Improving CUDA out of memory report

stas · January 23, 2019, 2:48am

This thread is split of from GPU RAM fragmentation diagnostics as it’s a different topic.

I’d like to ask whether it’s possible to make this message more clear:

RuntimeError: CUDA out of memory. 
Tried to allocate 350.00 MiB 
(GPU 0; 7.93 GiB total capacity; 5.73 GiB already allocated; 
324.56 MiB free; 1.34 GiB cached)

The cached part of this message is confusing, since torch.cuda’s memory_cached contains memory_allocated in its counter. Yet, in this report ‘cached’ == ‘cached but not allocated’ as confirmed by @colesbury.

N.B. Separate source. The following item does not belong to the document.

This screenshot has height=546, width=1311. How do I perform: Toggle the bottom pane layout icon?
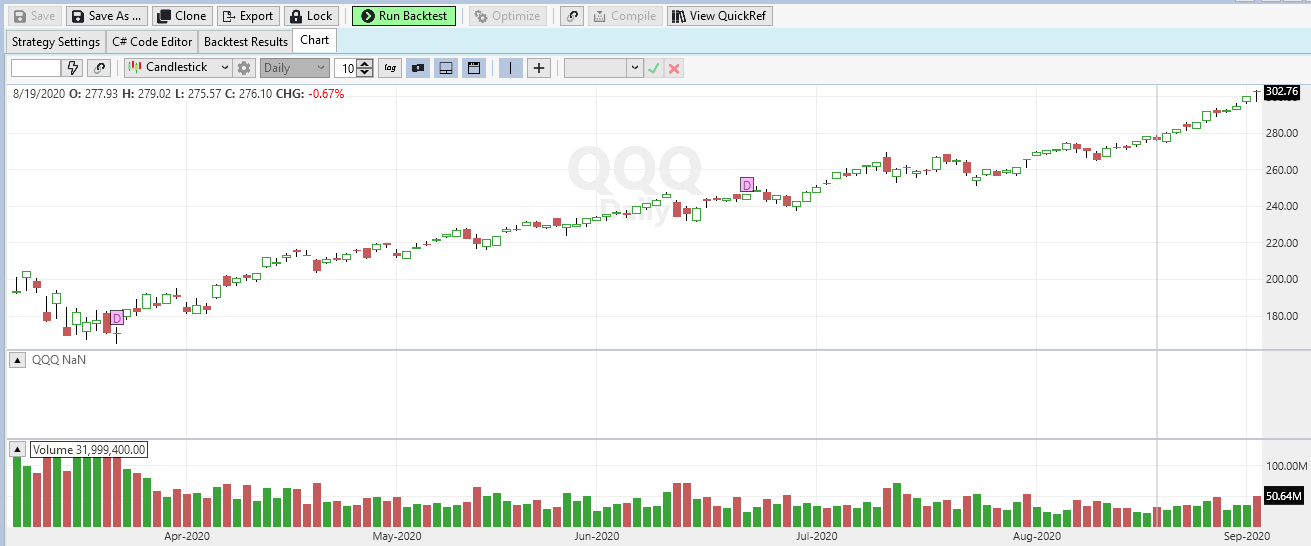[446, 68]
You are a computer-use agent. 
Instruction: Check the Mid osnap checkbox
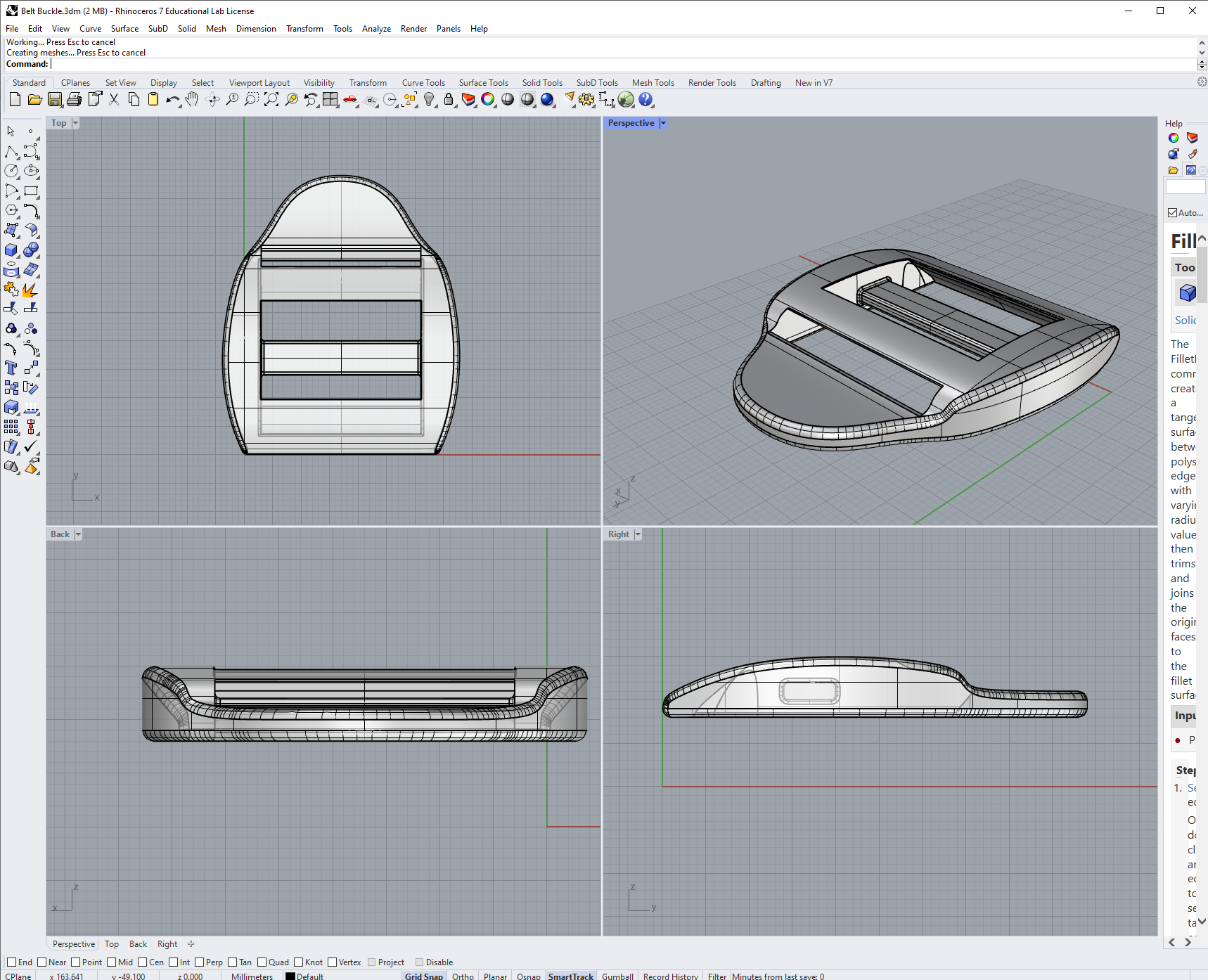112,962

Any chance this can be stated as such so that it matches torch.cuda.memory_cached or to change the wording? Perhaps to ‘cached free’? So it’d look like:

RuntimeError: CUDA out of memory. 
Tried to allocate 350.00 MiB 
(GPU 0; 7.93 GiB total capacity; 5.73 GiB already allocated; 
324.56 MiB free; 1.34 GiB cached free)

So now it easier to see that 7.93G = 5.73G + 324.56M + 1.34G.

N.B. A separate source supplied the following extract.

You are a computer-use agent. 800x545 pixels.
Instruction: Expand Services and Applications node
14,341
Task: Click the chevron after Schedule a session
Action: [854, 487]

Plus it doesn’t add up to the first number - it adds up to 7.38 GiB. Can pytorch somehow account for the remaining 0.54G used by cuda context?

I guess it could just deduce it from the total?

(GPU 0; 7.93 GiB total capacity; 5.73 GiB already allocated; 
324.56 MiB free; 1.34 GiB cached free; 0.54G CUDA context)

It won’t be precise but at least the user can now see all the pieces of the memory.

But then it’d only be so if there is only one process, using the card, and there would be no way to make any such deductions if more than one process uses it. So this idea is not going to work.

Another approach would be to allocate 1byte on cuda and then measure the memory usage before and after - that would give the size of the context, at least upon CUDA setup.

But just clarifying the ‘cached’ part of the report would be great.

Thank you.

stas · January 23, 2019, 9:40pm

Actually, what would be great is to have another metric among those numbers, and it’s of how much pytorch was able to allocate. That would indicate to the user how far are they from their goal.

Since the current report:

RuntimeError: CUDA out of memory. 
Tried to allocate 350.00 MiB 
(GPU 0; 7.93 GiB total capacity; 5.73 GiB already allocated; 
324.56 MiB free; 1.34 GiB cached)

gives me absolutely no indication how far or close I am from reaching that goal of 350MB. Of what use it is to me to know that I have 5 times the needed RAM cached if I can’t use it? Or that there are 324MB which are likely to be fragmented and not usable.

For example I found this routine that calculates the actual allocatable memory (with some tweaks from me). As the SO answer explains it can be as low as 80% of the reported free memory.

 /* calculate how much memory can be really allocated (which is not the same as free)
   https://stackoverflow.com/a/8923966/9201239
*/

#include <stdio.h>
#include <cuda.h>
#include <unistd.h>

const size_t Mb = 1<<20; // Assuming a 1Mb page size here

int main() {

    size_t total;
    size_t avail;
    cudaError_t cuda_status = cudaMemGetInfo(&avail, &total);
    if ( cudaSuccess != cuda_status ) {
      printf("Error: cudaMemGetInfo fails, %s \n", cudaGetErrorString(cuda_status) );
      exit(EXIT_FAILURE);
    }

    printf("free: %.f, total %.f\n", (double)avail/Mb, (double)total/Mb);

    int *buf_d = 0;
    size_t nwords = total / sizeof(int);
    size_t words_per_Mb = Mb / sizeof(int);

    while (cudaMalloc((void**)&buf_d,  nwords * sizeof(int)) == cudaErrorMemoryAllocation) {
      cudaFree(buf_d);
      nwords -= words_per_Mb;
      if (nwords < words_per_Mb) {
        // signal no free memory
        break;
      }
    }
    cudaFree(buf_d);

    printf("can allocate:  %.fMB\n", (double)nwords/words_per_Mb);

    return 0;

}

Would it be possible to include the output of this one in the OOM error? So then the output would be:

Tried to allocate 350.00 MiB out of 305.00MB available.

or the whole thing again with the new info:

RuntimeError: CUDA out of memory. 
Tried to allocate 350.00 MiB out of 305.00MB available.
(GPU 0; 7.93 GiB total capacity; 5.73 GiB already allocated; 
324.56 MiB free; 1.34 GiB cached)

So now I know I’m short of 45MB, and can act on it more intelligently than without having that information.

In fact it then renders the rest of the numbers quite useless. Which are pretty useless anyway as I explained at the beginning of that answers.